The Kubernetes Operator Pattern is a way to extend the functionality and API of Kubernetes with custom resources which are user-defined custom types. Thanks to operators Kubernetes users and admins are able to deploy and manage complex – often distributed – systems like message brokers or database clusters. From an abstract perspective an operator contains the knowledge and procedures of experienced human operators/administrators in code. This code automates operations tasks and reduces the skill-level, experience and time needed to run and manage such a system.

Example: OpenSearch Operator

As a concrete example lets look at the kubernetes operator for OpenSearch for which MaibornWolff is a maintainer and one of the major contributors. OpenSearch is an Apache-licensed fork of Elasticsearch backed by companies like AWS. In simple terms the operator takes care of deploying an OpenSearch cluster with its nodes along with an OpenSearch Dashboards instance (the OpenSearch fork of Kibana).

To do so, it follows the following standard pattern: The operator installs a custom resource definition (CRD) that provides a custom resource called OpenSearchCluster. Users can communicate with the operator by adding objects of that kind to kubernetes using their normal deployment workflows. This could be a simple kubectl apply or high-level tools like Helm or FluxCD. Based on the options provided in these objects the operator will then deploy and manage OpenSearch clusters.

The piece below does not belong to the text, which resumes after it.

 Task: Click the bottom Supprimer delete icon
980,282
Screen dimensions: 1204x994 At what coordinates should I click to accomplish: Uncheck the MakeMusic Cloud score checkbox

A simple deployment could als have been done using a helm chart (and in fact there is an official chart for it), but the operator takes care of a lot more:

  • You want to secure cluster communication with TLS but don’t want to generate your own certificates? Great. The operator can do that for you if you just add an option to the custom object.
  • You want to configure your own users and roles for OpenSearch, which in OpenSearch is done via the securityconfig of the opensearch-security plugin? Just put it into a standard configmap, add its name to the custom object and the operator will handle the rest and also react whenever you change the securityconfig in the configmap.
  • Do you want to scale down the cluster and remove nodes from it without loosing data or sleep? Just change the configured number of nodes in the custom object. The operator will scale down your cluster node-by-node and will relocate data beforehand by draining each affected node.
  • Want to upgrade the cluster to a new OpenSearch version or change the CPU or memory of the nodes? The operator will make the changes restarting one node at at time and will wait after each node for the cluster to stabilize / fully replicate again and show green health.

Of course, all these tasks can be done either manually or be automated in some other way, e.g. using scripts written by the user/admin. But that requires a lot of time, be it for actually carrying out the tasks or writing the automation scripts. Additionally the admin would need a lot of domain knowledge. Put simply, with the OpenSearch operator others (that hopefully have more knowledge and experience with OpenSearch then the average user) have already taken care of writing the automation and made it usable in an easy and (more-or-less) standardized way.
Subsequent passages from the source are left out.